Thank you to "guest" who posted this link in another thread

http://www.glass.co.nz/rosebowls.htm


Although it is about rosebowls, I think it begins to answer some of my questions about the amberina toothpick.  It must be one of the historical reproductions made in Murano.  When I get home (I am traveling again), I will feel it to see if it is gritty.

Also in the link is a good example of a plated amberina piece.

Glen - In response to Fenton and amberina.  As I said in another thread several months ago, Fenton only began making glass which they call amberina around 2002.  They produced a satin amberina vase with hand painted poppies as part of their Connossieur collection. Then in 2003 they introduced the amberina line that you showed.

I did go back and look in my Fenton books which cover their early production (carnival, stretch, opalescent, etc.) and there is a color referred to as amberina in the book.
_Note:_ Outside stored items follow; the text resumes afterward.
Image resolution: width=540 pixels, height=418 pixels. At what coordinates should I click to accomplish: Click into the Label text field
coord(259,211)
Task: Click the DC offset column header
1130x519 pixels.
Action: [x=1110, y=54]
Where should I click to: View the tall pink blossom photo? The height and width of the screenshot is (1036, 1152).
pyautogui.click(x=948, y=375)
But I see no evidence that Fenton made other patterns in amberina.

It would be interesting to find out if the carnvial glass pieces were truly made as amberina or are they ruby red pieces which show an incomplete color strike.
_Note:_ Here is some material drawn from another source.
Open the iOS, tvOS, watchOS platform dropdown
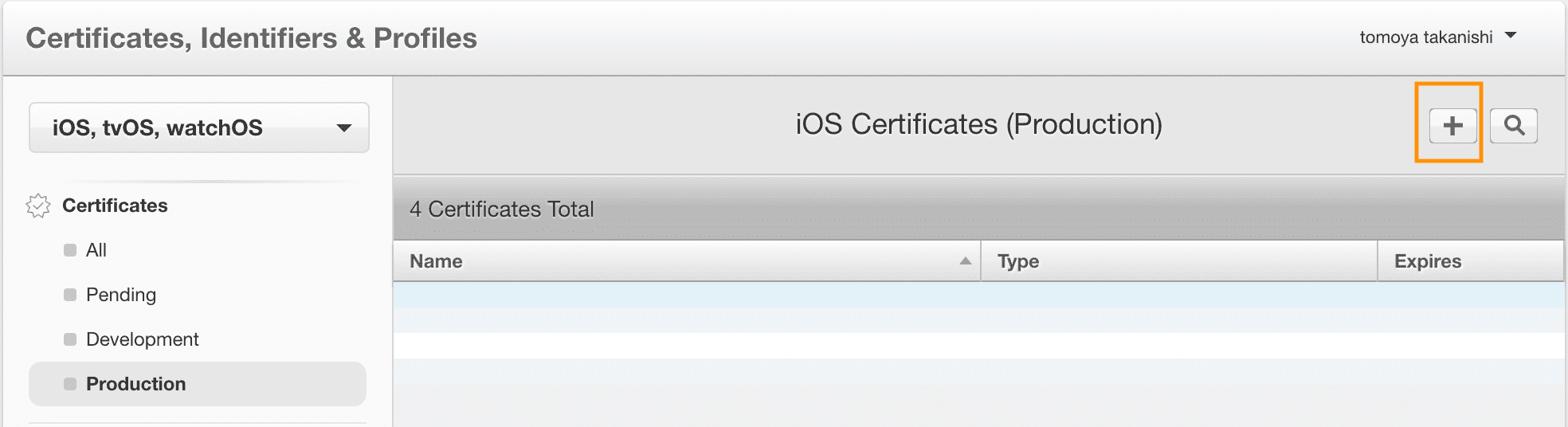1568x427 pixels. 199,127
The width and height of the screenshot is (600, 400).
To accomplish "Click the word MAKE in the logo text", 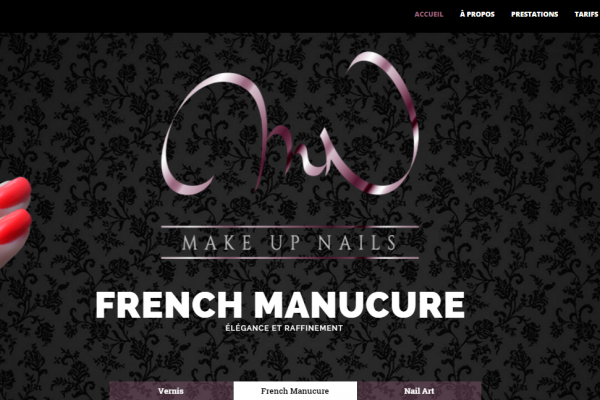I will [217, 243].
You have also confirmed what I was saying about old amberina (Libbey, NEG) being a gold formula and ruby glass being a selenium formula.

Also thank you for the additional info on Fenton Colonial Orange.  I thought that was the case in the color production - it is almost an imcomplete color strike of ruby. In the 2nd Fenton Compencdium, there is a good section showing the color variations of Fenton Colonial Orange.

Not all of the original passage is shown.